A pulsed TV holography system for the study of transients in experimental mechanics

Abstract: An all-electronic system for pulsed holographic interferometry called pulsed TV holography is developed. This is a whole-field non-contacting optical measurement method suitable for studies of transient events like wave propagation in solids and fluids. Chemical wet processing of holographic film and optical reconstruction of holograms are no longer needed. The technique was first developed using a double pulsed ruby laser as light source. The holograms are recorded directly on a CCD-detector. Quantitative data of changes in optical path length, caused either by a deformation of a solid object or a change in refractive index in a fluid, are calculated directly in a computer. The system for pulsed TV holography has recently been further developed by the purchase of a new pulsed laser (twin cavity, injection seeded pulsed Nd:YAG) and a CCD camera (PCO Sensicam) with higher spatial resolution and dynamic range.
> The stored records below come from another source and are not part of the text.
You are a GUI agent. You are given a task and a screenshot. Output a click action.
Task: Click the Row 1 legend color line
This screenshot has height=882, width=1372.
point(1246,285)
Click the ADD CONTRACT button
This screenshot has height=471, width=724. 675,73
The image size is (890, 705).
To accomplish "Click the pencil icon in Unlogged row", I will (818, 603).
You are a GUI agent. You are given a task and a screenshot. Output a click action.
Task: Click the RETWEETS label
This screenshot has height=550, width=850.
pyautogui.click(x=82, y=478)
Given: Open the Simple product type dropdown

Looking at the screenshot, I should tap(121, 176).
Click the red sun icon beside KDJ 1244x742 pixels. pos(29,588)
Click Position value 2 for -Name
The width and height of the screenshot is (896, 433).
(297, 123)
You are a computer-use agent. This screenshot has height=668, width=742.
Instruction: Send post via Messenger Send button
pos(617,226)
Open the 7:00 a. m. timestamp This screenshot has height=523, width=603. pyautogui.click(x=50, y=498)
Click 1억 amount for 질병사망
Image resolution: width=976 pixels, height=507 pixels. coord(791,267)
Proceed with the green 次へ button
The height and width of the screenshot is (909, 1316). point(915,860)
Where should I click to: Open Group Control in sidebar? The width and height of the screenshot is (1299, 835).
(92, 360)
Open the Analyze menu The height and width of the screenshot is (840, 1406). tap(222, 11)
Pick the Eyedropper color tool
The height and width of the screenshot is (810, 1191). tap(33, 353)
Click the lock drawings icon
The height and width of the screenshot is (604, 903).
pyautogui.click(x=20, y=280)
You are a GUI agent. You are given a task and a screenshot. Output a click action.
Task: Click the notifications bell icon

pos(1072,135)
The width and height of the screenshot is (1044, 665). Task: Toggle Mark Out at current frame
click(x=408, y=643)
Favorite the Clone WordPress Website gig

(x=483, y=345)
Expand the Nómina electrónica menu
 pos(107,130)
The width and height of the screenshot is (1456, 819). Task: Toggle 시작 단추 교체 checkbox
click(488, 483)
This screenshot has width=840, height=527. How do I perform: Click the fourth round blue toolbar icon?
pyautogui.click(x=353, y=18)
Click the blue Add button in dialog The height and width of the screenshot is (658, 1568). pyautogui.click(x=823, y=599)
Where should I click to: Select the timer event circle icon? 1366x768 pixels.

In the survey of this thesis the increased versatility compared to a ruby laser based system is discussed. During the development of the pulsed TV holography system a number of experiments in mechanics and acoustics have been accomplished. Bending waves in impacted plates propagating at a speed of about 2000 m/s are easily “frozen” due to the short duration laser pulses (<30 ns). These waves act as supersonic travelling acoustic sources and generate sound waves in the surrounding air. For the first time, transient sound fields from impacted plates have been visualised and measured using pulsed holographic interferometry. In another experiment, we have demonstrated that the pulsed TV holography system is feasible in combination with tomography. By recording a three-dimensional acoustic pressure field from a number of viewing directions followed by a tomographic reconstruction, the pressure in any point can be calculated. Finally, a method to restore fringes lost by large bulk motions is proposed. This technique may become very attractive in the study of vibrations (preferable transient) on moving or rotating objects. In conclusion, pulsed TV holography is proved to be a fast and reliable method to quantitatively study transients in mechanics and acoustics. The technique has a great potential in experimental mechanics in the future.